Requiring advisory opinions would diminish the element of delay and uncertainty, where no one knows whether a law might be found unconstitutional until someone has actually broken it and been convicted, and even then the Supreme Court might reverse itself.
Only if you believe the SC gets to make up its mind without regard to the merits of the case. The SC only gets involved if something about the case itself is murky enough to cause doubt. Hence, one could say, there's only doubt if there's doubt.
Does it explicitly work so? The Congress and states are by Constitution forbidden to pass ex post facto laws, but courts are free to make them, because when they rule, they pretend that they declare what the law "always has been".
This depends if you're willing to define ruling on the application of laws in given and distinct circumstances as "making" law. Again, though, the principals of common law require circumstances to be substantially different in order to merit a different outcome.
When and why was such legislation passed?
I've re-checked and I was in error. The SC decided that it can't be given such a power because of the wording of Article 3, Section 3 (The judicial power shall extend to all cases arising...)
Which they already do without stare decisis.
The notion of "stare decisis" is incumbent in the nature of a common law system. Granting such a notion the same status as the Constitution itself clouds the issue of constitutional interpretation.

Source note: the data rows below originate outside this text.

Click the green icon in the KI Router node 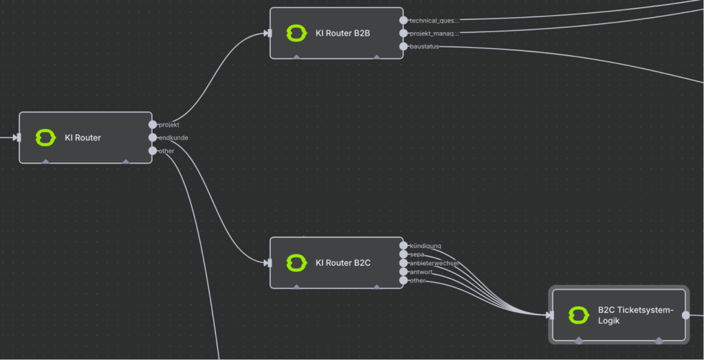click(x=45, y=137)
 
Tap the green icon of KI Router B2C click(x=296, y=262)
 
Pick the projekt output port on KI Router click(x=153, y=124)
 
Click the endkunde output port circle click(x=153, y=137)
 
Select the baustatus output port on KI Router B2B click(x=404, y=46)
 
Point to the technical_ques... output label click(x=434, y=21)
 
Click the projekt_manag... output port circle click(x=404, y=33)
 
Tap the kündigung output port click(x=404, y=245)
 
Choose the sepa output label click(x=417, y=254)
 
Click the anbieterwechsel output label click(x=434, y=263)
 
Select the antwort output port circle click(x=404, y=272)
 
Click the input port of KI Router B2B click(x=270, y=33)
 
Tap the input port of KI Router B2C click(x=270, y=262)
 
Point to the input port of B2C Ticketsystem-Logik click(x=551, y=315)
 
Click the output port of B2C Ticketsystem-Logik click(x=685, y=315)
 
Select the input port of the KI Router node click(x=19, y=137)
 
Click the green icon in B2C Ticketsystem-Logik click(x=578, y=315)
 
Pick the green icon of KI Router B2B click(x=296, y=33)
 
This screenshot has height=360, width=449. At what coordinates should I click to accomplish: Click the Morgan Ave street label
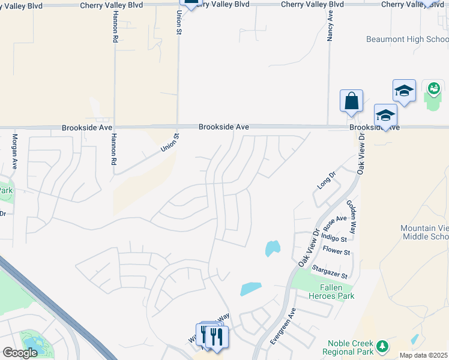pyautogui.click(x=14, y=155)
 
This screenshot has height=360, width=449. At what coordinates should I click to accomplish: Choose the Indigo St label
pyautogui.click(x=336, y=238)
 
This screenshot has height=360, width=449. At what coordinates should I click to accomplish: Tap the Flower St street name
pyautogui.click(x=336, y=251)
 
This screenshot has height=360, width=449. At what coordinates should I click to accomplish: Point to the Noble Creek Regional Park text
pyautogui.click(x=348, y=347)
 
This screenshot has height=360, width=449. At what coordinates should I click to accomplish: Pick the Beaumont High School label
pyautogui.click(x=406, y=40)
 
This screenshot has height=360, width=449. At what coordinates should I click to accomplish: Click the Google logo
pyautogui.click(x=20, y=353)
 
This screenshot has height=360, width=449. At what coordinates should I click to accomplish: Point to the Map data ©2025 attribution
pyautogui.click(x=423, y=355)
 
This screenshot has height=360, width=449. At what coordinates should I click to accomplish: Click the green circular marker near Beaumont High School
pyautogui.click(x=433, y=90)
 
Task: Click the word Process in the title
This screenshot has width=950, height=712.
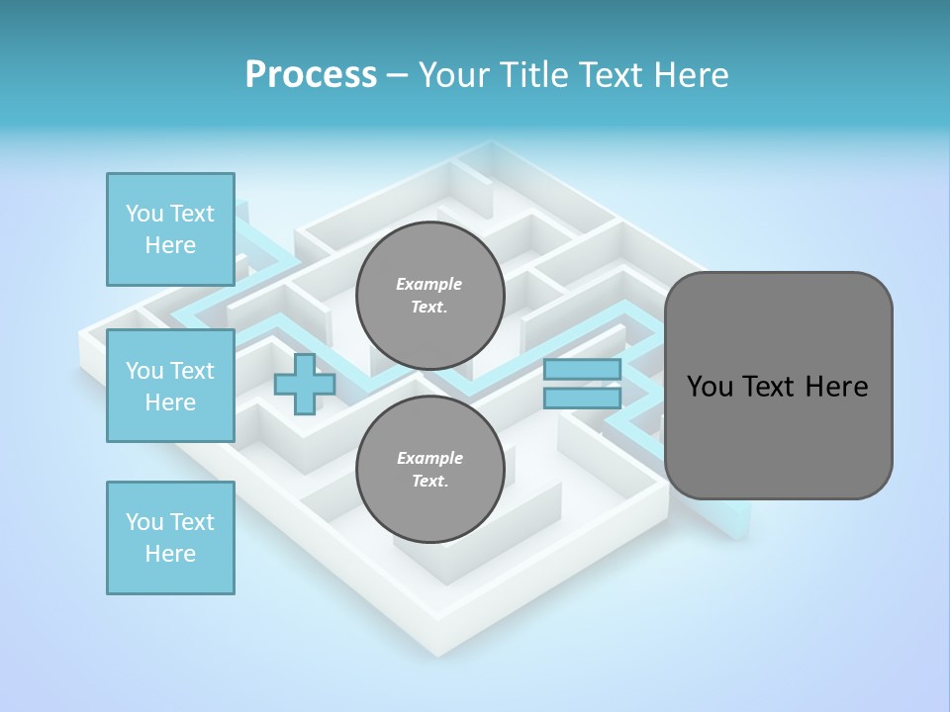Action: click(x=311, y=75)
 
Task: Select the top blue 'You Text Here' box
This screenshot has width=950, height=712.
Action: click(x=170, y=229)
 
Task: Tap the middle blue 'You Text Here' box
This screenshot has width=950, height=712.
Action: click(x=170, y=386)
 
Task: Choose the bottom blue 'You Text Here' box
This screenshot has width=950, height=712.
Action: click(x=170, y=538)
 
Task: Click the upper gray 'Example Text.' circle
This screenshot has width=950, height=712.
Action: click(x=429, y=296)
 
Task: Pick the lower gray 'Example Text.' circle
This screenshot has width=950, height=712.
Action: click(x=429, y=470)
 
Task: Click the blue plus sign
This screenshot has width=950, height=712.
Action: click(x=305, y=384)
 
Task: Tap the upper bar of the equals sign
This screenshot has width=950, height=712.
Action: click(x=582, y=369)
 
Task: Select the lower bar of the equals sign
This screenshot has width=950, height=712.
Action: click(x=582, y=398)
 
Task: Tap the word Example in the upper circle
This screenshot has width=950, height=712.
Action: click(x=429, y=284)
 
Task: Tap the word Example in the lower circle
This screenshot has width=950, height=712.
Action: click(x=429, y=458)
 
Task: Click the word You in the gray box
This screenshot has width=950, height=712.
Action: click(x=710, y=387)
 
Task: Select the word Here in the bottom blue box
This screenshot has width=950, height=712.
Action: click(x=170, y=554)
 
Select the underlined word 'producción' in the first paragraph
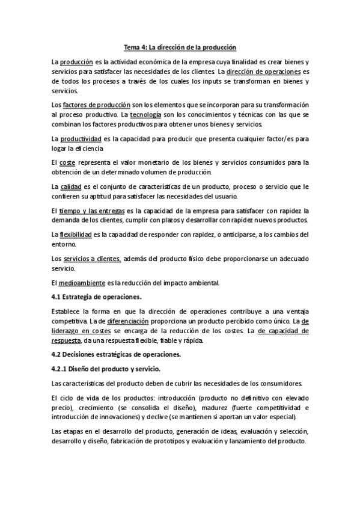coord(76,62)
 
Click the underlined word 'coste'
coord(68,162)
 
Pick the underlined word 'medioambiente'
coord(81,283)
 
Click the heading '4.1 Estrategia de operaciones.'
coord(97,297)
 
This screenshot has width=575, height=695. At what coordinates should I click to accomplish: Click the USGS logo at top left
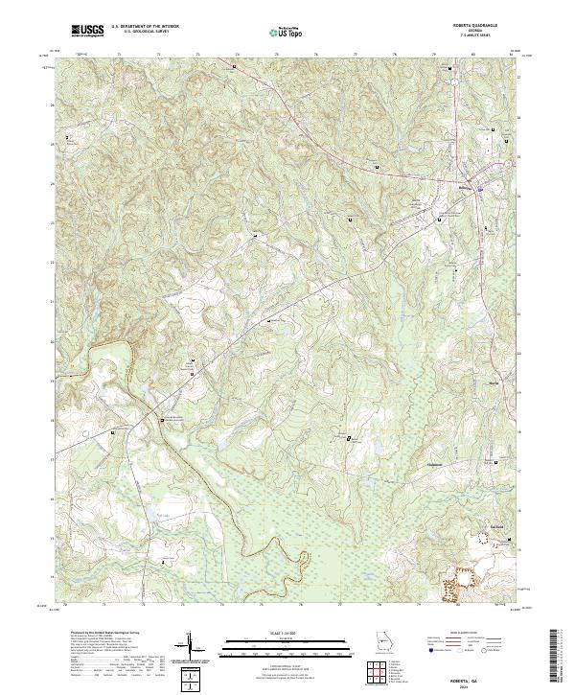click(87, 31)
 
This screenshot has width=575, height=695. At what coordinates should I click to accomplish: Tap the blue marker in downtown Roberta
click(479, 191)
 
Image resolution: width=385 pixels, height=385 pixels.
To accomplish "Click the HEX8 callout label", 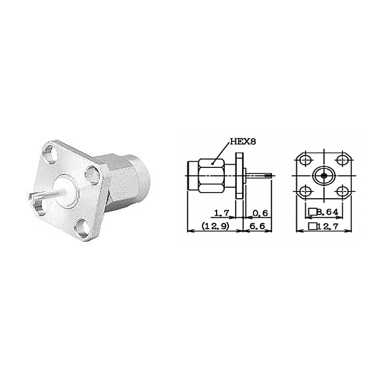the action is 243,142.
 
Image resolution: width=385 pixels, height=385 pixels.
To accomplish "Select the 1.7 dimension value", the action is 221,213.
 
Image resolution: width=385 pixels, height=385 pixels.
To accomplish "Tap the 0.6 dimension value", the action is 260,213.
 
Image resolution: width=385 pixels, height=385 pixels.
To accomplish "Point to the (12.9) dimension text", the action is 215,226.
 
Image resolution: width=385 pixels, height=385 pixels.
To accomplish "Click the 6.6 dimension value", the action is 257,226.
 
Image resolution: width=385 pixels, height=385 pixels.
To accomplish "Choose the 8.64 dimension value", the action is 328,212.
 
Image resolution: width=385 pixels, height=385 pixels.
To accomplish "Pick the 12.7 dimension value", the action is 328,226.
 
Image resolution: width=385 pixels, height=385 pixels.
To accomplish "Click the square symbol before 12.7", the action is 312,226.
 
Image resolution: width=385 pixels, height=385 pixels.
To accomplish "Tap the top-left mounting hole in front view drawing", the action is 306,160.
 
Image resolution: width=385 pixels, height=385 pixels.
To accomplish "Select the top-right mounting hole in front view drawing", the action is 342,160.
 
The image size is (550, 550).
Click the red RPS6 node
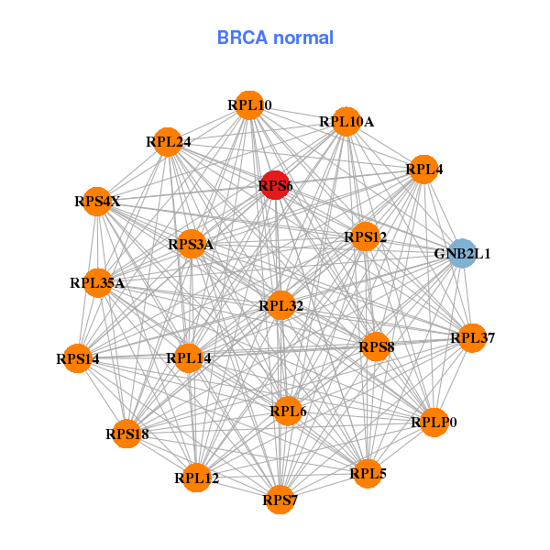click(275, 185)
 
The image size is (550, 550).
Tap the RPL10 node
click(249, 105)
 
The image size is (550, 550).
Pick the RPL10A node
click(346, 121)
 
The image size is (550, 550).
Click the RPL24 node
click(168, 142)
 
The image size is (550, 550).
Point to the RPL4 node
click(423, 170)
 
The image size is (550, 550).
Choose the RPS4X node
click(97, 202)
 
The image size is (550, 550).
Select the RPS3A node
click(191, 245)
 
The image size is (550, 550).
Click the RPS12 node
click(366, 237)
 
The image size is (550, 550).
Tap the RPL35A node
click(97, 283)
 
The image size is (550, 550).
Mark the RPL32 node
click(280, 305)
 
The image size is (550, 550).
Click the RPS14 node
click(77, 358)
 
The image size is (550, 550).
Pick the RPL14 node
click(189, 358)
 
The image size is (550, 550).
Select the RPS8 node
click(376, 346)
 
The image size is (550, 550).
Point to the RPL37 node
click(472, 338)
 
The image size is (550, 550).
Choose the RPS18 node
click(126, 434)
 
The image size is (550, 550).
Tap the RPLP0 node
click(434, 423)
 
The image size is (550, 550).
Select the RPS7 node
click(280, 500)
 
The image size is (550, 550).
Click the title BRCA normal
click(275, 38)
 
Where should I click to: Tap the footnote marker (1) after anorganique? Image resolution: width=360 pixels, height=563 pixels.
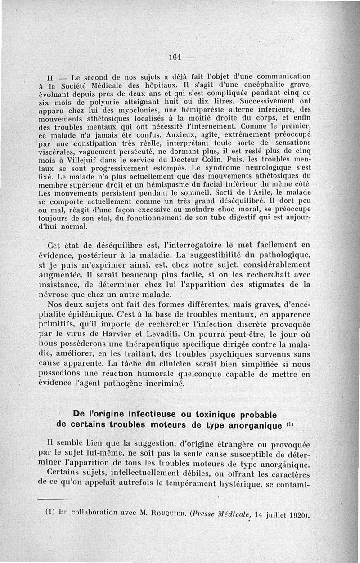point(291,424)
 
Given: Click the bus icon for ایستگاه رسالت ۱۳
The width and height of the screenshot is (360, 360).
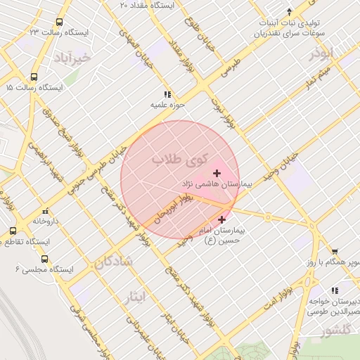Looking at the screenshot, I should tap(58, 22).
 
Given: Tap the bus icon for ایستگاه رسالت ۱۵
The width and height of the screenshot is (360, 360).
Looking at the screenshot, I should tap(34, 77).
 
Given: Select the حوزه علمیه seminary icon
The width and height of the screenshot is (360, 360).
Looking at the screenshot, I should tap(167, 94).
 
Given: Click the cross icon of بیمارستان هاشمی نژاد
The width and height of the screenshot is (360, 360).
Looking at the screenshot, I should tap(217, 173).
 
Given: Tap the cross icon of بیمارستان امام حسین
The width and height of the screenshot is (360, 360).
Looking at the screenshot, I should tap(223, 219).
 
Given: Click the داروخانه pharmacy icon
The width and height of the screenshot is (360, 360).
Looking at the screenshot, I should tap(46, 210).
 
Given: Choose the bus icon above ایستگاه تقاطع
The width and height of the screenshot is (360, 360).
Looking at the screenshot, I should tap(13, 231).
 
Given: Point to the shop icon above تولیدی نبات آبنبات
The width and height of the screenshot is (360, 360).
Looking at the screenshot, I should tap(289, 11).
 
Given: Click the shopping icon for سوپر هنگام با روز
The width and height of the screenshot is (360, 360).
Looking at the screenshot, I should tap(335, 251).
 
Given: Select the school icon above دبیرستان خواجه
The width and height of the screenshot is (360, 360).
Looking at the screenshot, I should tap(335, 290).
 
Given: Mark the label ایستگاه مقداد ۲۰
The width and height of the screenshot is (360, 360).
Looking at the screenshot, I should tap(149, 5).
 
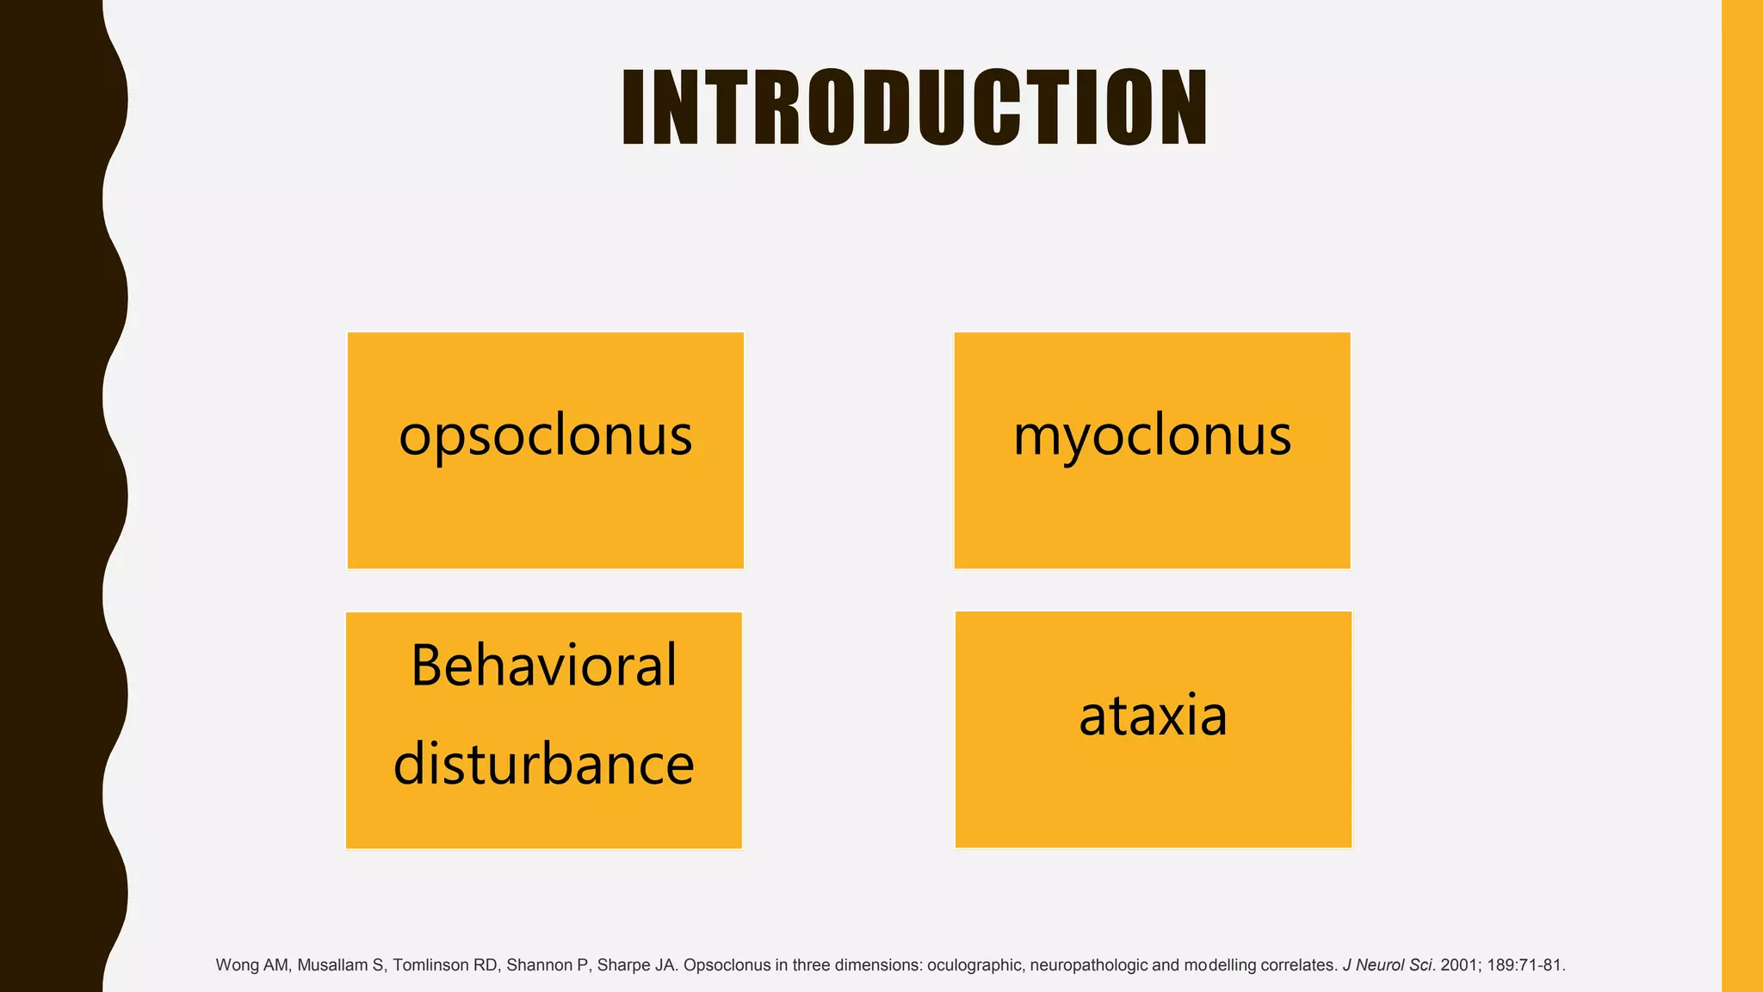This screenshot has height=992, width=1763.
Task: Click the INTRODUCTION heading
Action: pos(914,108)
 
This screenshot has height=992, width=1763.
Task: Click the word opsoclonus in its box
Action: pos(545,435)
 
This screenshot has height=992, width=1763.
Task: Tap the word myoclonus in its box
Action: pos(1152,435)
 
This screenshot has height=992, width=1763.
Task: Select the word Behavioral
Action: pos(544,666)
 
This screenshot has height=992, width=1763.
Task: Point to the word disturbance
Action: pos(544,764)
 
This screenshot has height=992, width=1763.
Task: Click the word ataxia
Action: pos(1153,715)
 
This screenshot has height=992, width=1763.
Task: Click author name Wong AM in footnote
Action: pos(251,965)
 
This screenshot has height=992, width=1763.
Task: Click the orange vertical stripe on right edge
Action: pos(1742,496)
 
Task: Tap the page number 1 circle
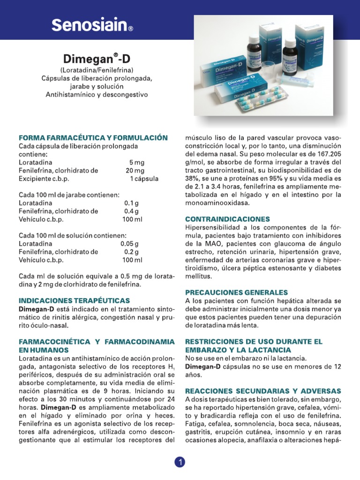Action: coord(180,462)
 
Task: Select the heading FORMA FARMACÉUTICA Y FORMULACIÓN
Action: coord(93,138)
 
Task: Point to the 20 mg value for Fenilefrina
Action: coord(135,170)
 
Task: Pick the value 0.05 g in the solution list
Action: coord(129,244)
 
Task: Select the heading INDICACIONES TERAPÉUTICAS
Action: coord(74,300)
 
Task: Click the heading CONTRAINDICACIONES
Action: coord(228,219)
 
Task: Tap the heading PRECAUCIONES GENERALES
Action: coord(236,292)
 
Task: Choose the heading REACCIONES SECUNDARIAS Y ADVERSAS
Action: coord(263,390)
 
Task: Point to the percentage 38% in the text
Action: coord(192,179)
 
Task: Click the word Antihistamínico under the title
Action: coord(69,95)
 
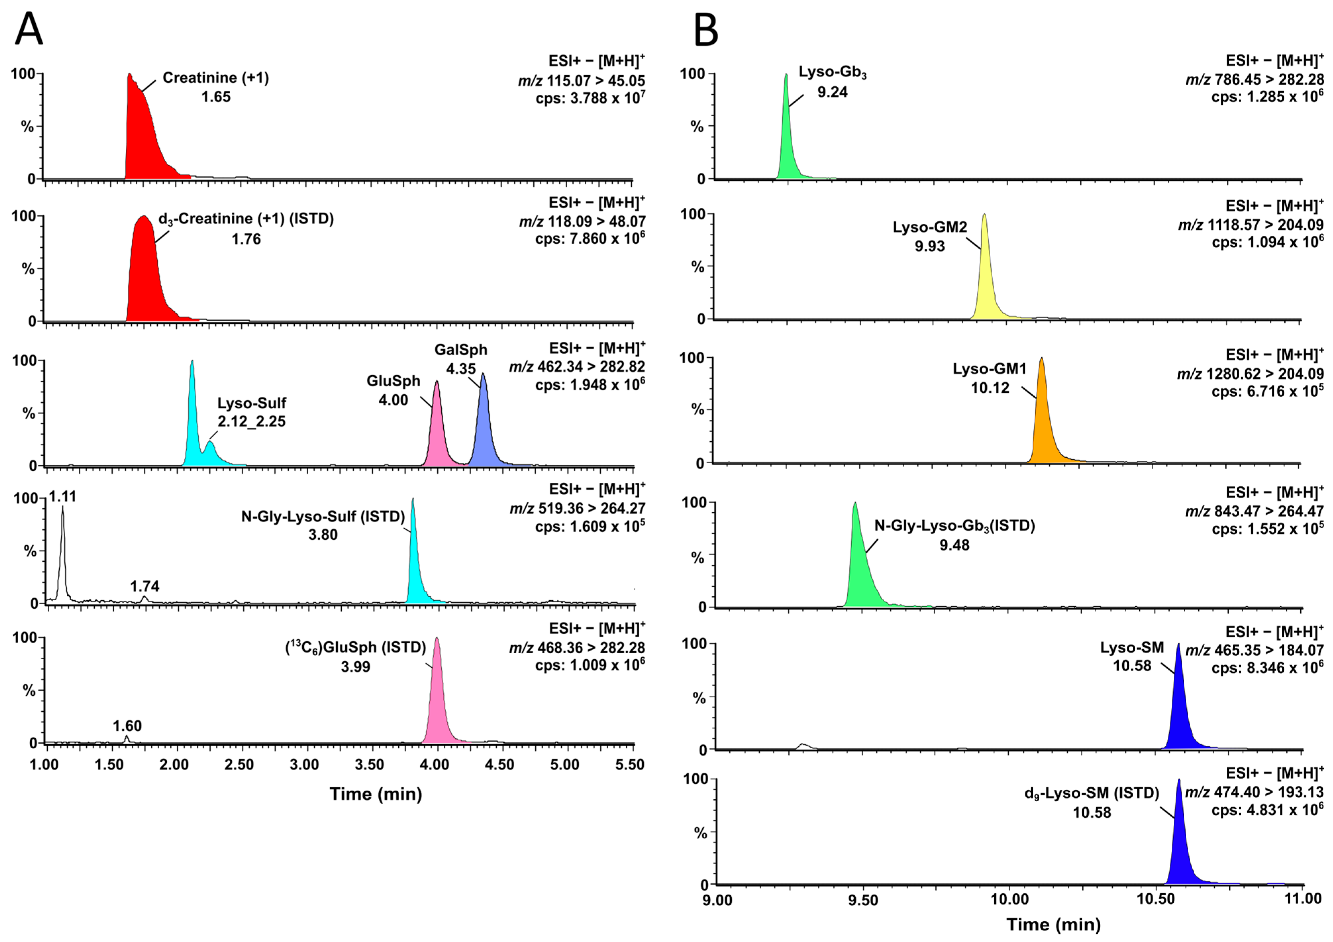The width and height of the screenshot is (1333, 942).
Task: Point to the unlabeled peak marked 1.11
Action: (63, 552)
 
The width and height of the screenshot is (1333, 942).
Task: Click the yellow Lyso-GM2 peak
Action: (984, 279)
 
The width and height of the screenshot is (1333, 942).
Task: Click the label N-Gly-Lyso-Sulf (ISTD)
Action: (323, 516)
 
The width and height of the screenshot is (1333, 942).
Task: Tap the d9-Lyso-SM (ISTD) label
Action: (1092, 793)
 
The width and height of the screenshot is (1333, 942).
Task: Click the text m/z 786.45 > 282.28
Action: (1254, 79)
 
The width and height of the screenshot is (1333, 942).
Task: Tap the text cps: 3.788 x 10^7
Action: (590, 98)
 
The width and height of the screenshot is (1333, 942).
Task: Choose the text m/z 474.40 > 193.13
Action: (1254, 792)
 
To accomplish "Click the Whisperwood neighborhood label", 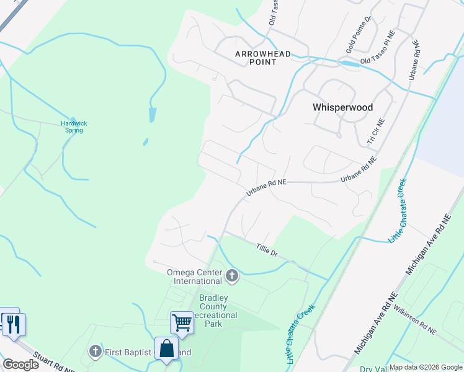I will pos(342,107).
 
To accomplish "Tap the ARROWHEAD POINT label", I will pos(263,58).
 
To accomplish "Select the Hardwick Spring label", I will pos(74,126).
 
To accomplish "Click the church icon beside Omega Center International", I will pos(232,275).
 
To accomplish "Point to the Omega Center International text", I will pos(194,277).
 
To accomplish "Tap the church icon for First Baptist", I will pos(95,352).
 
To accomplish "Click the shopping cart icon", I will pos(182,322).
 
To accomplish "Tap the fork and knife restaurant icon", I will pos(13,324).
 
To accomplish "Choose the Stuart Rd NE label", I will pos(53,363).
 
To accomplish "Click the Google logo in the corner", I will pos(20,365).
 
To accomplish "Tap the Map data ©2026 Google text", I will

Yes, that was more questionable. Basically, when a Supreme Court of the day feels that a previous Supreme Court made an error in applying the Constitution, their recourse ought to be to the process of constitutional amendment (which is not retroactive) rather than reversing a previous decision (which is retroactive).
To be honest, these last two are matters of opinion re the extent of previous judicial (over) reaching.
In principal, though, I think some of these points miss the value of a common law system over a statute or code system. The later involves an agreed upon code of laws, which judges must always enforce. The former involves an organic system of precedents which is always deferred to but always evolves with new legislation and new circumstances. The later is theoretically more predictable but in practice less so: applying a code almost always leaves it up to the judge to define specific circumstances. A common law system (which is what the US currently has) actually becomes more predictable: by defining a more myriad number of circumstances, it actually becomes clearer than a code. Granted, a large part of legal argument is determining which cases apply, but that's what lawyers are for.
IMHO, the consequences of introducing the kind of provisions you envision would increase litigiousness and decrease the efficiency of the justice system. The flexibility previously afforded by the present common law system would not disappear. Rather the inflexibility of the new system would lead to more voluminous amendments to the US constitution (similar to many state constitutions). Additionally, the increased power of the SC (and by extension the entire federal judiciary) would increase the difficulty of filling nominations to that body.
Note that personally I sympathize with the notion that US courts overreach their authority (eg. Bush v Gore). However, I think there are other remedies that may prove more helpful (term limits for judges, more SC justices, renewed focus on legislation as the nexus/source of civil rights disputes).